Bug 725743

Summary: Directory server hangs during unit tests
Product: [Retired] 389 Reporter: Martin Kosek <mkosek>
Component: Server - memberOf Plug-inAssignee: Nathan Kinder <nkinder>
Status: CLOSED CURRENTRELEASE QA Contact: Viktor Ashirov <vashirov>
Severity: unspecified Docs Contact:
Priority: unspecified    
Version: 1.2.9CC: amsharma, dpal, edewata, jgalipea, nhosoi, nkinder, rmeggins
Target Milestone: ---   
Target Release: ---   
Hardware: Unspecified   
OS: Unspecified   
Whiteboard:
Fixed In Version: Doc Type: Bug Fix
Doc Text:
Story Points: ---
Clone Of:
: 726136 (view as bug list) Environment:
Last Closed: 2015-12-07 16:48:54 UTC Type: ---
Regression: --- Mount Type: ---
Documentation: --- CRM:
Verified Versions: Category: ---
oVirt Team: --- RHEL 7.3 requirements from Atomic Host:
Cloudforms Team: --- Target Upstream Version:
Embargoed:
Bug Depends On:    
Bug Blocks: 434915, 639035, 708096, 726136    
Attachments:
Description Flags
Directory server logs
none
thread apply all bt full
none
Patch rmeggins: review+

Description Martin Kosek 2011-07-26 12:43:25 UTC
Created attachment 515272 [details]
Directory server logs

Description of problem:

Directory server hangs when FreeIPA unit tests are being run. It neither respond to any further LDAP operation nor cannot be shutdown via "service dirsrv stop".

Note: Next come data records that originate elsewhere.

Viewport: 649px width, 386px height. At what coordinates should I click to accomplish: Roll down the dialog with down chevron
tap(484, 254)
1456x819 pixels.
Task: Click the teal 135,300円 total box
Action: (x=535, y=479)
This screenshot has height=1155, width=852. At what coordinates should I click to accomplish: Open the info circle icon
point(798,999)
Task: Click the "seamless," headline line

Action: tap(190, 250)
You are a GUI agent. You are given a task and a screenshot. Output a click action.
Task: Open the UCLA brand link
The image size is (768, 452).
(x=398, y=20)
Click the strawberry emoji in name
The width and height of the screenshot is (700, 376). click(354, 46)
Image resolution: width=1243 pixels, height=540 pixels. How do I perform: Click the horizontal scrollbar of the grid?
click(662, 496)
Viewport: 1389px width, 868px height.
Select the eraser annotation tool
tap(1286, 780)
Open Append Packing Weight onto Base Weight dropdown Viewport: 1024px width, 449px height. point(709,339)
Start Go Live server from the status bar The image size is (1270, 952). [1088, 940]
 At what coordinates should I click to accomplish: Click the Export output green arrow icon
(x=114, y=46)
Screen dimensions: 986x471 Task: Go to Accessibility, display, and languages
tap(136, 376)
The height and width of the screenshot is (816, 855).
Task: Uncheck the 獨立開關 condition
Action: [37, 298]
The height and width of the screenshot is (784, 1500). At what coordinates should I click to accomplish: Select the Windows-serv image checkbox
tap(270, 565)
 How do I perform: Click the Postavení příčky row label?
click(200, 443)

Version-Release number of selected component (if applicable):

389-ds-base-1.2.9.0-1.fc15.x86_64

The problem was not reproduced on 32 bit version. The Directory Server does not hang with the previous version.

How reproducible:
The most reliable way to reproduce was to run the FreeIPA unit tests which run a lot of LDAP operations..

Steps to Reproduce:
1. Download FreeIPA sources on 64b Fedora 15: git clone git://git.fedorahosted.org/git/freeipa.git
2. Prepare current upstream RPMS: make rpms
3. Install freeipa-server in ./dist/rpms
4. Configure freeipa: ipa-server-install
5. Prepare unit tests configuration (replace host with your own setting)
# cat ~/.ipa/default.conf 
[global]
basedn = dc=idm,dc=lab,dc=bos,dc=redhat,dc=com
realm = IDM.LAB.BOS.REDHAT.COM
domain = idm.lab.bos.redhat.com
server = vm-023.idm.lab.bos.redhat.com
xmlrpc_uri = https://vm-023.idm.lab.bos.redhat.com/ipa/xml
enable_ra = True
wait_for_attr = True
6. Kinit to installed FreeIPA: kinit admin
7. Prepare test certs: ./make-testcert
8. Run unit tests: ./make-test
  
Actual results:
During the test process, the Directory server stops responding.

Expected results:
Directory server does not hang.

Additional info:
Attaching logs with highest log level. I can provide already configured VM with reproducer if required.

Comment 1 Rich Megginson 2011-07-26 15:25:29 UTC
If you use the standard log levels, can you reproduce the problem?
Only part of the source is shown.